# ACTION ITEM
Could you report every line of the listing below that holds the word "computer"?

# AVAILABLE DATA
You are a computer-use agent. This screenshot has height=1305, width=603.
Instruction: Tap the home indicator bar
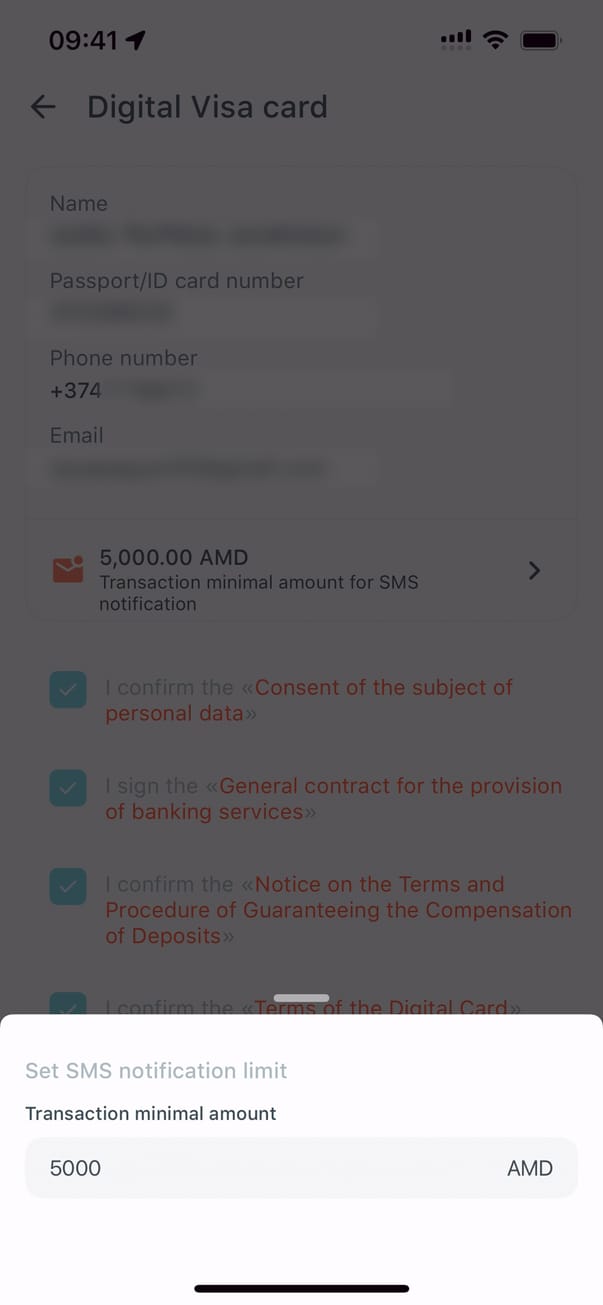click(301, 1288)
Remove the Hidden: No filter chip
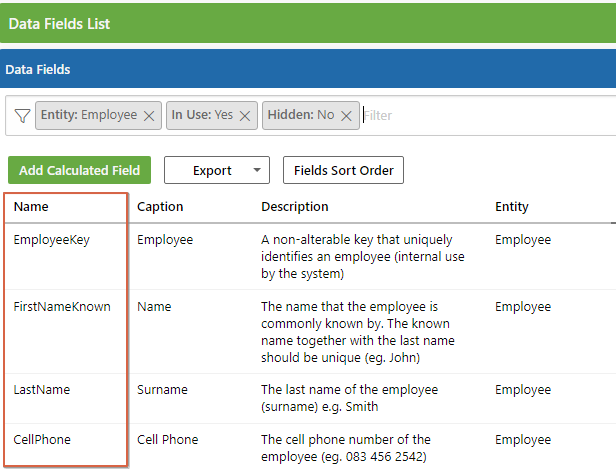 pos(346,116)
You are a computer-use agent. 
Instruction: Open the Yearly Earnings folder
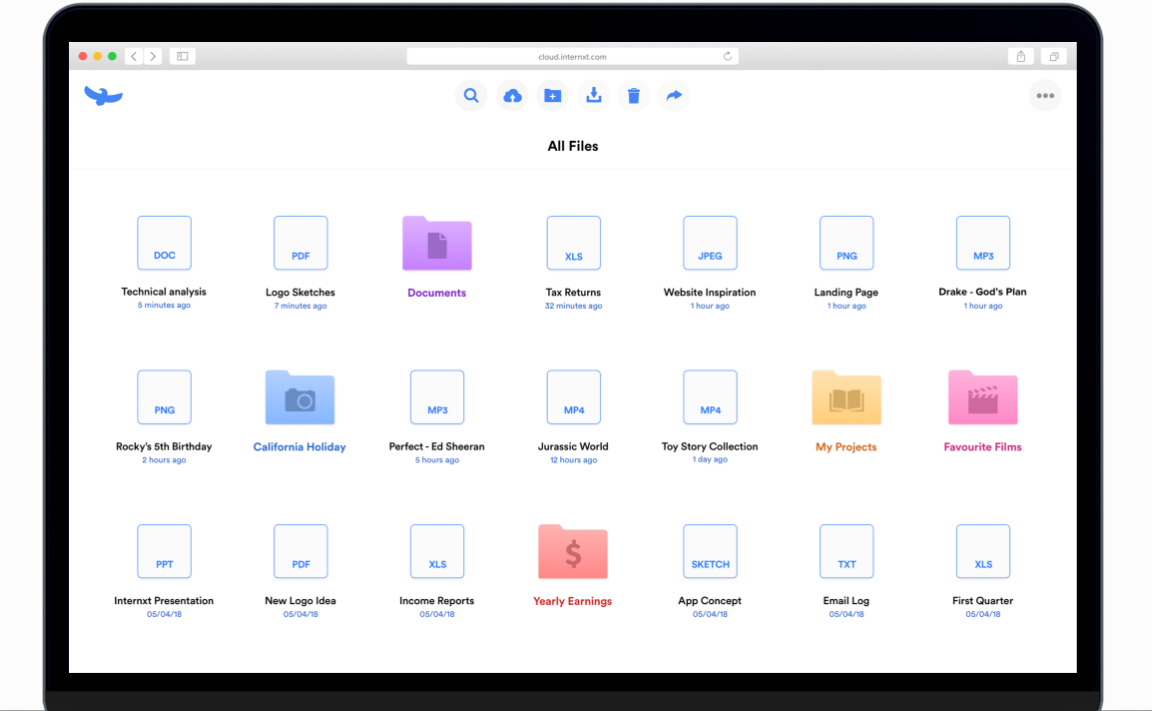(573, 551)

==

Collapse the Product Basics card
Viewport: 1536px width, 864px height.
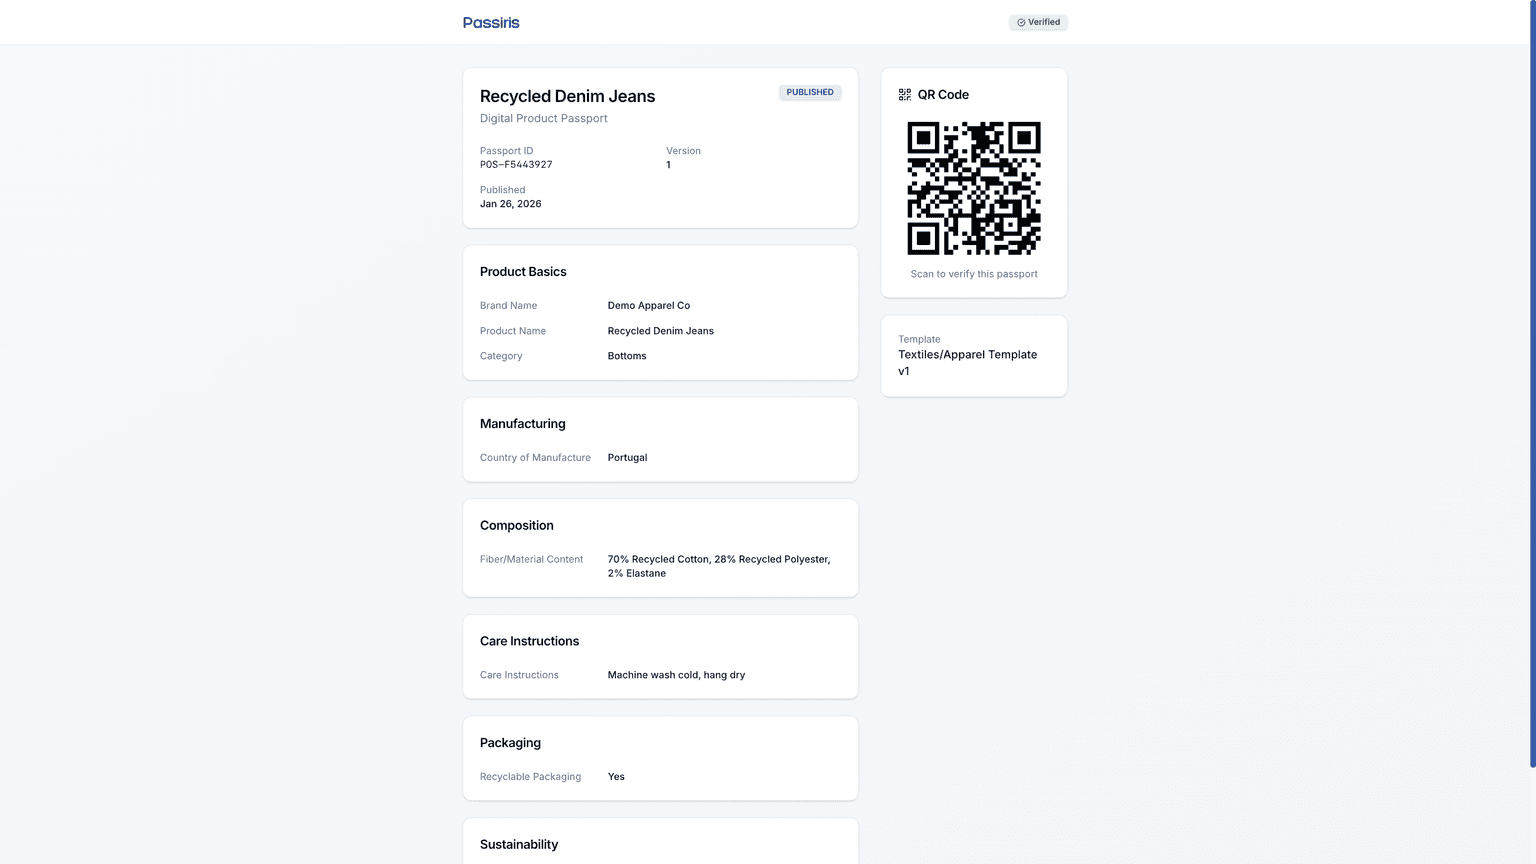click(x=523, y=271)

# TASK SOLUTION
You are a computer-use agent. This screenshot has height=1305, width=603.
You are a computer-use agent. 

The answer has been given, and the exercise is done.